= Problem to solve =
All records are to be restated exactly, each line as it reads.
___ Material for this exercise ___
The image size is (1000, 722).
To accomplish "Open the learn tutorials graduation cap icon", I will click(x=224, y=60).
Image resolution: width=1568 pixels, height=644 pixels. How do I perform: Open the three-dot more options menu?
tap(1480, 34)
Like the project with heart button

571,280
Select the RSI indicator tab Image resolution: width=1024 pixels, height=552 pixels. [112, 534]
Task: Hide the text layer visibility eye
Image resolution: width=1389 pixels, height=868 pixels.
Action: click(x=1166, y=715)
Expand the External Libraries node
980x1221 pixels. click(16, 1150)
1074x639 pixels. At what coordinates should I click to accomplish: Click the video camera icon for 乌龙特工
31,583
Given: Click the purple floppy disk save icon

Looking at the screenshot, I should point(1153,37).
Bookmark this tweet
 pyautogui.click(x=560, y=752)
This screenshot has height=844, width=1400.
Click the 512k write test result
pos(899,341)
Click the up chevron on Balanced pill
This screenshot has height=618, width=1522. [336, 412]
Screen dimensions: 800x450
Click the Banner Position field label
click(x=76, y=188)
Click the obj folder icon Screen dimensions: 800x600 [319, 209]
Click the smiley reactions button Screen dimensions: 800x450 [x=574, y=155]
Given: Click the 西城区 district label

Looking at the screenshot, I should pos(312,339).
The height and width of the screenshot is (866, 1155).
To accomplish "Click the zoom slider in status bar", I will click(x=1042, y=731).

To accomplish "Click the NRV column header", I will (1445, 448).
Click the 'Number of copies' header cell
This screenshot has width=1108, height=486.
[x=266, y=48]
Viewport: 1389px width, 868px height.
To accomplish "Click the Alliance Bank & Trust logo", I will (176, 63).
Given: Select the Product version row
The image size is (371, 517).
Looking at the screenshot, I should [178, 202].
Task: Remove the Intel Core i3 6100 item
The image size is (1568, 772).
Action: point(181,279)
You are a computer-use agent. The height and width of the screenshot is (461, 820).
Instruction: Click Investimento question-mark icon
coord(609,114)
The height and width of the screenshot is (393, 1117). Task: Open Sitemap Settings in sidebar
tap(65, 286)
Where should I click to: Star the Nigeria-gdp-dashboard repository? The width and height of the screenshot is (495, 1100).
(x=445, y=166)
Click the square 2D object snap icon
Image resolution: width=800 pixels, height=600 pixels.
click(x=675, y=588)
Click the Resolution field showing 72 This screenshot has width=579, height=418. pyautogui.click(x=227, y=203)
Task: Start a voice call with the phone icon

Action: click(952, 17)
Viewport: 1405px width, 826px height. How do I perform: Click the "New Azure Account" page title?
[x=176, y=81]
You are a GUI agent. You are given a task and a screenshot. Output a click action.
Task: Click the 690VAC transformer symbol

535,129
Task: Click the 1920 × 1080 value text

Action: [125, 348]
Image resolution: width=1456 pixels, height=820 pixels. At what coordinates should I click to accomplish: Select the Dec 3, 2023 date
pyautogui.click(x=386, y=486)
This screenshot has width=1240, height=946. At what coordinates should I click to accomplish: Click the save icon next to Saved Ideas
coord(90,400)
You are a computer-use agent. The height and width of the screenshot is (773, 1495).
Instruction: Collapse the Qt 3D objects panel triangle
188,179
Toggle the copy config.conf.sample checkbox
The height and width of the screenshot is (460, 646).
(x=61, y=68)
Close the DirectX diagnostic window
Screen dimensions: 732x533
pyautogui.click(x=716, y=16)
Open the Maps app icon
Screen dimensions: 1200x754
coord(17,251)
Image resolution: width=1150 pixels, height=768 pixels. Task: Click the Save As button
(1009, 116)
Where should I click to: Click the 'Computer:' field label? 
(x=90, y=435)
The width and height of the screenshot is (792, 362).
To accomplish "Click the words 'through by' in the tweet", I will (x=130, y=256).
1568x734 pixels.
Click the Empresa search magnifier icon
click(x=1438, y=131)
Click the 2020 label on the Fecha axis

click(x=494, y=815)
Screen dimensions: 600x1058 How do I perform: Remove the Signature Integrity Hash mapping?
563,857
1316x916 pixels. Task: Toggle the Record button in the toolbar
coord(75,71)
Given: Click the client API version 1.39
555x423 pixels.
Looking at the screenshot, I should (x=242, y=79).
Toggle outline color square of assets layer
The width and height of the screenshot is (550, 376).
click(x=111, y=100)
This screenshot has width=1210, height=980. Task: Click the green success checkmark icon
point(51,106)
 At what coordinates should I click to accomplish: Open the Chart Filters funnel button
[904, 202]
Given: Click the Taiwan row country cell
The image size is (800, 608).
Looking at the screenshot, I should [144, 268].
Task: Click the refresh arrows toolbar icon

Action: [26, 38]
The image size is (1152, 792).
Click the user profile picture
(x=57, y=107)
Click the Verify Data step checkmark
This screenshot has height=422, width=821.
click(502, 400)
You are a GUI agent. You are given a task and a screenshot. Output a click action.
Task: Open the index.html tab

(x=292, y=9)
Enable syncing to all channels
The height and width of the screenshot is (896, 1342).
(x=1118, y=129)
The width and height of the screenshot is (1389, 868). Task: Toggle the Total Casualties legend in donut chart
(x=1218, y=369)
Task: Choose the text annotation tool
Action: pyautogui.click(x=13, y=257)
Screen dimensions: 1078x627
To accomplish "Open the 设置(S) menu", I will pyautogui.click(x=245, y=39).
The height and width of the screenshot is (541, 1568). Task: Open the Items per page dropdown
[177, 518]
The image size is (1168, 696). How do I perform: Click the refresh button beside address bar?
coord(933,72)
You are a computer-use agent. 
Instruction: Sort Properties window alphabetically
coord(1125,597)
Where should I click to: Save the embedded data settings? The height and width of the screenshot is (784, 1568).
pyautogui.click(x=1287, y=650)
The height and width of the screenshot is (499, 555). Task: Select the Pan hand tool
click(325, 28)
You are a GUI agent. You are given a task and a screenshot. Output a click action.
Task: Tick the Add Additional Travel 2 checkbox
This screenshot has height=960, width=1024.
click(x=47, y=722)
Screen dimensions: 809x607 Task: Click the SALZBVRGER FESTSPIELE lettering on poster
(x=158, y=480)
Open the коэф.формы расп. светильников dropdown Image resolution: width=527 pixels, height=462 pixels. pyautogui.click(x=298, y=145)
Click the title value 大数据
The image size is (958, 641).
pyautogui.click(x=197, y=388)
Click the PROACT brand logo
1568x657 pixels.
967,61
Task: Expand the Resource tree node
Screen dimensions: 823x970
___
= Response area =
The image size is (1000, 722).
To accomplish "Open the learn tutorials graduation cap icon", I will click(x=224, y=60).
Image resolution: width=1568 pixels, height=644 pixels. How do I perform: Open the three-dot more options menu?
tap(1480, 34)
Like the project with heart button

571,280
Select the RSI indicator tab Image resolution: width=1024 pixels, height=552 pixels. [112, 534]
Task: Hide the text layer visibility eye
Image resolution: width=1389 pixels, height=868 pixels.
Action: click(x=1166, y=715)
Expand the External Libraries node
980x1221 pixels. click(16, 1150)
1074x639 pixels. At what coordinates should I click to accomplish: Click the video camera icon for 乌龙特工
31,583
Given: Click the purple floppy disk save icon

Looking at the screenshot, I should point(1153,37).
Bookmark this tweet
 pyautogui.click(x=560, y=752)
This screenshot has height=844, width=1400.
Click the 512k write test result
pos(899,341)
Click the up chevron on Balanced pill
This screenshot has height=618, width=1522. [336, 412]
Screen dimensions: 800x450
Click the Banner Position field label
click(x=76, y=188)
Click the obj folder icon Screen dimensions: 800x600 [319, 209]
Click the smiley reactions button Screen dimensions: 800x450 [x=574, y=155]
Given: Click the 西城区 district label

Looking at the screenshot, I should pos(312,339).
The height and width of the screenshot is (866, 1155).
To accomplish "Click the zoom slider in status bar", I will click(x=1042, y=731).

To accomplish "Click the NRV column header", I will (1445, 448).
Click the 'Number of copies' header cell
This screenshot has width=1108, height=486.
[x=266, y=48]
Viewport: 1389px width, 868px height.
To accomplish "Click the Alliance Bank & Trust logo", I will (176, 63).
Given: Select the Product version row
The image size is (371, 517).
Looking at the screenshot, I should [178, 202].
Task: Remove the Intel Core i3 6100 item
The image size is (1568, 772).
Action: point(181,279)
You are a computer-use agent. The height and width of the screenshot is (461, 820).
Instruction: Click Investimento question-mark icon
coord(609,114)
The height and width of the screenshot is (393, 1117). Task: Open Sitemap Settings in sidebar
tap(65, 286)
Where should I click to: Star the Nigeria-gdp-dashboard repository? The width and height of the screenshot is (495, 1100).
(x=445, y=166)
Click the square 2D object snap icon
Image resolution: width=800 pixels, height=600 pixels.
click(x=675, y=588)
Click the Resolution field showing 72 This screenshot has width=579, height=418. pyautogui.click(x=227, y=203)
Task: Start a voice call with the phone icon

Action: click(952, 17)
Viewport: 1405px width, 826px height. How do I perform: Click the "New Azure Account" page title?
[x=176, y=81]
You are a GUI agent. You are given a task and a screenshot. Output a click action.
Task: Click the 690VAC transformer symbol

535,129
Task: Click the 1920 × 1080 value text

Action: [125, 348]
Image resolution: width=1456 pixels, height=820 pixels. At what coordinates should I click to accomplish: Select the Dec 3, 2023 date
pyautogui.click(x=386, y=486)
This screenshot has width=1240, height=946. At what coordinates should I click to accomplish: Click the save icon next to Saved Ideas
coord(90,400)
You are a computer-use agent. The height and width of the screenshot is (773, 1495).
Instruction: Collapse the Qt 3D objects panel triangle
188,179
Toggle the copy config.conf.sample checkbox
The height and width of the screenshot is (460, 646).
(x=61, y=68)
Close the DirectX diagnostic window
Screen dimensions: 732x533
pyautogui.click(x=716, y=16)
Open the Maps app icon
Screen dimensions: 1200x754
coord(17,251)
Image resolution: width=1150 pixels, height=768 pixels. Task: Click the Save As button
(1009, 116)
Where should I click to: Click the 'Computer:' field label? 
(x=90, y=435)
The width and height of the screenshot is (792, 362).
To accomplish "Click the words 'through by' in the tweet", I will (x=130, y=256).
1568x734 pixels.
Click the Empresa search magnifier icon
click(x=1438, y=131)
Click the 2020 label on the Fecha axis

click(x=494, y=815)
Screen dimensions: 600x1058 How do I perform: Remove the Signature Integrity Hash mapping?
563,857
1316x916 pixels. Task: Toggle the Record button in the toolbar
coord(75,71)
Given: Click the client API version 1.39
555x423 pixels.
Looking at the screenshot, I should (x=242, y=79).
Toggle outline color square of assets layer
The width and height of the screenshot is (550, 376).
click(x=111, y=100)
This screenshot has width=1210, height=980. Task: Click the green success checkmark icon
point(51,106)
 At what coordinates should I click to accomplish: Open the Chart Filters funnel button
[904, 202]
Given: Click the Taiwan row country cell
The image size is (800, 608).
Looking at the screenshot, I should [144, 268].
Task: Click the refresh arrows toolbar icon

Action: [26, 38]
The image size is (1152, 792).
Click the user profile picture
(x=57, y=107)
Click the Verify Data step checkmark
This screenshot has height=422, width=821.
click(502, 400)
You are a GUI agent. You are given a task and a screenshot. Output a click action.
Task: Open the index.html tab

(x=292, y=9)
Enable syncing to all channels
The height and width of the screenshot is (896, 1342).
(x=1118, y=129)
The width and height of the screenshot is (1389, 868). Task: Toggle the Total Casualties legend in donut chart
(x=1218, y=369)
Task: Choose the text annotation tool
Action: pyautogui.click(x=13, y=257)
Screen dimensions: 1078x627
To accomplish "Open the 设置(S) menu", I will pyautogui.click(x=245, y=39).
The height and width of the screenshot is (541, 1568). Task: Open the Items per page dropdown
[177, 518]
The image size is (1168, 696). How do I perform: Click the refresh button beside address bar?
coord(933,72)
You are a computer-use agent. 
Instruction: Sort Properties window alphabetically
coord(1125,597)
Where should I click to: Save the embedded data settings? The height and width of the screenshot is (784, 1568).
pyautogui.click(x=1287, y=650)
The height and width of the screenshot is (499, 555). Task: Select the Pan hand tool
click(325, 28)
You are a GUI agent. You are given a task and a screenshot. Output a click action.
Task: Tick the Add Additional Travel 2 checkbox
This screenshot has height=960, width=1024.
click(x=47, y=722)
Screen dimensions: 809x607 Task: Click the SALZBVRGER FESTSPIELE lettering on poster
(x=158, y=480)
Open the коэф.формы расп. светильников dropdown Image resolution: width=527 pixels, height=462 pixels. pyautogui.click(x=298, y=145)
Click the title value 大数据
The image size is (958, 641).
pyautogui.click(x=197, y=388)
Click the PROACT brand logo
1568x657 pixels.
967,61
Task: Expand the Resource tree node
Screen dimensions: 823x970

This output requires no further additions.